→ TASKS
1. From the post on trust fund scams, copy the passage between "Preventing Trust Fund" and "some preventative steps.", inclusive.
2. Answer these questions from the post on trust fund scams:
(a) How many attempts to defraud Kingston Data and Credit through fraudulent payments to its trust account does the post report?
(b) What was the amount of the cheque in the most recent attempt?
(c) Where did the most recent request come from in Kingston Data and Credit's own case?

## Start SOURCE EXTRACT

Receivable/Accounts - Information for Credit and Collection Issues

Tuesday, July 21, 2015

Preventing Trust Fund Scams

So, October marks the 4th year Kingston Data and Credit has been in existence, and in that time we’ve had no less than five attempts to defraud us through fraudulent payments to our trust account.  The most recent involved a cheque for over $200,000.  We’ve become aware of what to look for, but looking online, many collection agencies and lawyers have fallen victim to this scheme.  It’s fairly predictable, and we can walk you through some preventative steps.

The Big File Rolls In

Suddenly, out of the blue, you receive a call, email, or most recently, Linkedin messages asking if you can represent them – these can come from China, India, or most recently in our case, Europe.  The request is to represent a company on a very large account, and they will provide documentation or even a collection agreement – while some of these requests might be legitimate, you need to protect your agency or law firm.  There are a few things to watch for and investigate when taking on these accounts.

## End SOURCE EXTRACT
## Start INFORMATION GIVEN

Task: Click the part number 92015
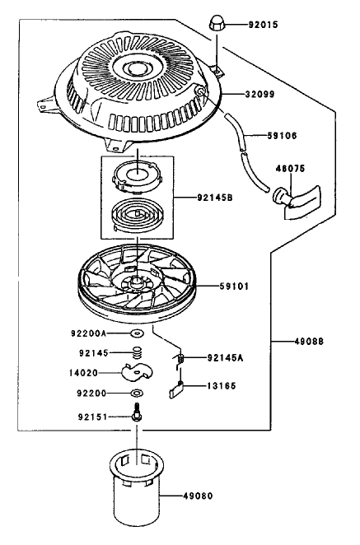pos(263,25)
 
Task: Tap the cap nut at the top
pos(216,22)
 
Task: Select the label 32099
pos(259,94)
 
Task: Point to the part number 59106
pos(282,135)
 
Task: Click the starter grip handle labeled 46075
pos(297,202)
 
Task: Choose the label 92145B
pos(215,198)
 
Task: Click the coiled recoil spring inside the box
pos(138,214)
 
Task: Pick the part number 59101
pos(234,286)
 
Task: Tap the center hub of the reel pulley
pos(137,281)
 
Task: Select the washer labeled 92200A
pos(138,333)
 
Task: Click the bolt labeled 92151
pos(138,412)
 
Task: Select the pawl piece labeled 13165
pos(176,390)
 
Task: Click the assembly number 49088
pos(309,342)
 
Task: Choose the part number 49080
pos(198,496)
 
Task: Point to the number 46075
pos(291,169)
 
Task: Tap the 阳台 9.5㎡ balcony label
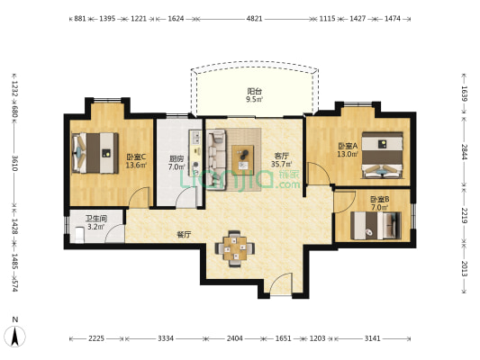pos(255,95)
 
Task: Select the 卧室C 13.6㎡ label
pos(136,161)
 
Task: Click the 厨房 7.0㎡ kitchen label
pos(177,163)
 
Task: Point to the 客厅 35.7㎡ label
pos(281,160)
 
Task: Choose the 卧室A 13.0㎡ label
pos(348,150)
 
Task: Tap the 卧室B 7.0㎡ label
pos(380,203)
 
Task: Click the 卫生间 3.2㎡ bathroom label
pos(96,222)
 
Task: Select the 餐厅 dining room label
pos(184,235)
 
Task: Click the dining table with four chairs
pos(235,248)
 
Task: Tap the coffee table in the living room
pos(243,158)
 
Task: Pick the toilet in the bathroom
pos(79,235)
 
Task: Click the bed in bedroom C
pos(95,153)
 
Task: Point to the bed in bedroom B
pos(376,225)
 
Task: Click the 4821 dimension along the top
pos(254,19)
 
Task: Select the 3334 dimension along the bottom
pos(166,338)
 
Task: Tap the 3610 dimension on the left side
pos(14,163)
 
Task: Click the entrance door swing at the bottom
pos(281,284)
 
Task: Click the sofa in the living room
pos(216,159)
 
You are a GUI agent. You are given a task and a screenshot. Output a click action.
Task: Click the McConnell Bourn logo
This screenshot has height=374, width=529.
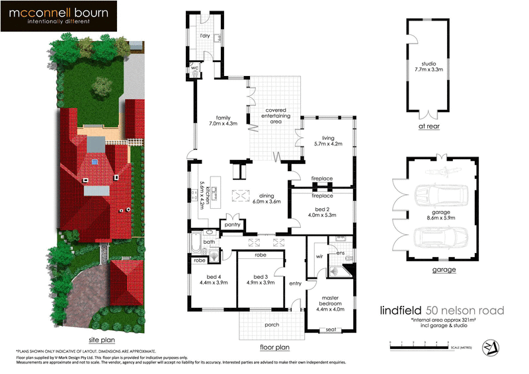click(x=59, y=17)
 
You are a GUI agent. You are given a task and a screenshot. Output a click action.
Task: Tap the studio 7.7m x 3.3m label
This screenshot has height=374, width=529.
click(x=434, y=65)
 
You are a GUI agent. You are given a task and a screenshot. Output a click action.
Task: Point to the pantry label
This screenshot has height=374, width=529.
click(x=232, y=225)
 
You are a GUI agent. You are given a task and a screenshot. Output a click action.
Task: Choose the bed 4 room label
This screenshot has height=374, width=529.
click(x=214, y=280)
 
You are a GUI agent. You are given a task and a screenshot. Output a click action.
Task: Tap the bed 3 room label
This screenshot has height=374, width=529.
click(x=259, y=280)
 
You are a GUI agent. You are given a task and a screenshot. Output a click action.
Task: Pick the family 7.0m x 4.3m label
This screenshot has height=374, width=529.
click(x=222, y=120)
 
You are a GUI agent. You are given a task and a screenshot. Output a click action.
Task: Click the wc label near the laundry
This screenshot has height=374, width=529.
click(x=195, y=67)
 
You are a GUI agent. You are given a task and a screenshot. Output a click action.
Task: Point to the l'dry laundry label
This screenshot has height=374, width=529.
click(x=205, y=35)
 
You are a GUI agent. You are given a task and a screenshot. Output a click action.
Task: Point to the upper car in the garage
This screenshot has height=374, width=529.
click(x=442, y=196)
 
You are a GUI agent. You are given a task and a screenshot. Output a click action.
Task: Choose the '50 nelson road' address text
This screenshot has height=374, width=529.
click(x=466, y=311)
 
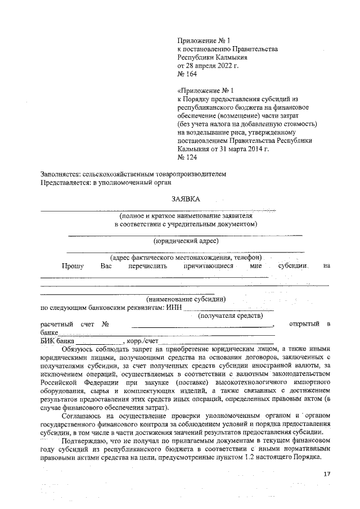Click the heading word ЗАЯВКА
pos(185,199)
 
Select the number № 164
pos(187,74)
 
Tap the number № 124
pos(187,158)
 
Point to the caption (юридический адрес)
pos(186,241)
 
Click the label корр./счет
pos(145,341)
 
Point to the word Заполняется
pos(60,174)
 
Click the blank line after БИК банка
pos(99,343)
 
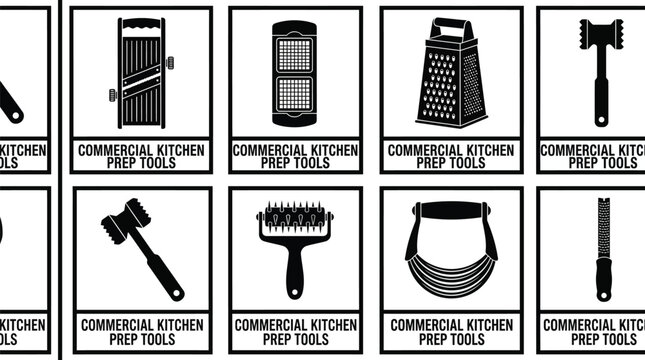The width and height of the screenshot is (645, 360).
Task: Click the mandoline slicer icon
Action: [x=140, y=74]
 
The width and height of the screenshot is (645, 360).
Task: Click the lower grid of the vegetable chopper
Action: [x=294, y=94]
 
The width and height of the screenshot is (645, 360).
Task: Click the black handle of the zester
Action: [x=603, y=282]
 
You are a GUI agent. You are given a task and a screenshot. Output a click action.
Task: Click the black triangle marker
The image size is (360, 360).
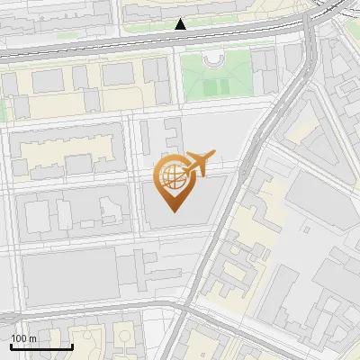pyautogui.click(x=181, y=24)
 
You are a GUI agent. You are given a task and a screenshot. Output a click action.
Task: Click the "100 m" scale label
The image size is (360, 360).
pyautogui.click(x=23, y=338)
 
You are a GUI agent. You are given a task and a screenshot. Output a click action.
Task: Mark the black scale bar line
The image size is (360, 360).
pyautogui.click(x=41, y=346)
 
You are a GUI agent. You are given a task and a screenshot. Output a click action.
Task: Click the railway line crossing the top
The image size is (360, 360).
pyautogui.click(x=135, y=45)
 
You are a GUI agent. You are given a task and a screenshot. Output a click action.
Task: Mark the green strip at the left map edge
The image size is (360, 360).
pyautogui.click(x=3, y=109)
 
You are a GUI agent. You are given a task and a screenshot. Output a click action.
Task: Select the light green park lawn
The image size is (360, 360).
pyautogui.click(x=216, y=76)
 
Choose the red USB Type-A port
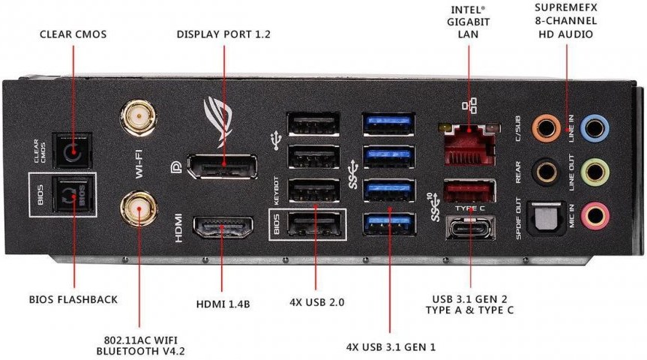coord(468,191)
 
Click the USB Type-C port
coord(468,226)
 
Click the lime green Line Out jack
coord(596,171)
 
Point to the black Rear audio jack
coord(546,171)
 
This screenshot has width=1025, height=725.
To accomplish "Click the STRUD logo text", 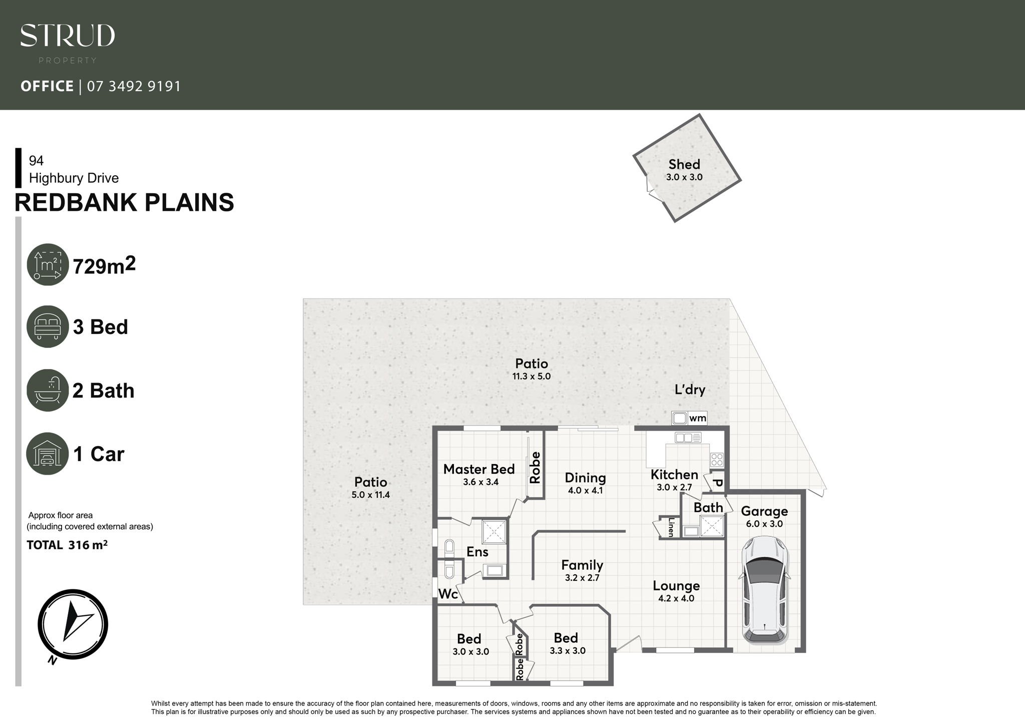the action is (x=68, y=36).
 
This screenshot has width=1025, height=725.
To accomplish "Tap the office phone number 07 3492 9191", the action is (x=134, y=87).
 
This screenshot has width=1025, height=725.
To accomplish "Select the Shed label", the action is (x=684, y=164).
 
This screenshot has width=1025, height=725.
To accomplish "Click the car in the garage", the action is (x=764, y=590).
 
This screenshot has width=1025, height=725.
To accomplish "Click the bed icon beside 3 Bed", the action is (x=48, y=327).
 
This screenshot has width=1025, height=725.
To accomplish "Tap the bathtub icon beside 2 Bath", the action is (x=48, y=390).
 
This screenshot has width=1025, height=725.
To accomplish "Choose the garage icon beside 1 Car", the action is (x=48, y=454).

## End INFORMATION GIVEN

→ IN RESPONSE
1.
Preventing Trust Fund Scams

So, October marks the 4th year Kingston Data and Credit has been in existence, and in that time we’ve had no less than five attempts to defraud us through fraudulent payments to our trust account.  The most recent involved a cheque for over $200,000.  We’ve become aware of what to look for, but looking online, many collection agencies and lawyers have fallen victim to this scheme.  It’s fairly predictable, and we can walk you through some preventative steps.

2.
(a) No less than five.
(b) Over $200,000.
(c) Europe.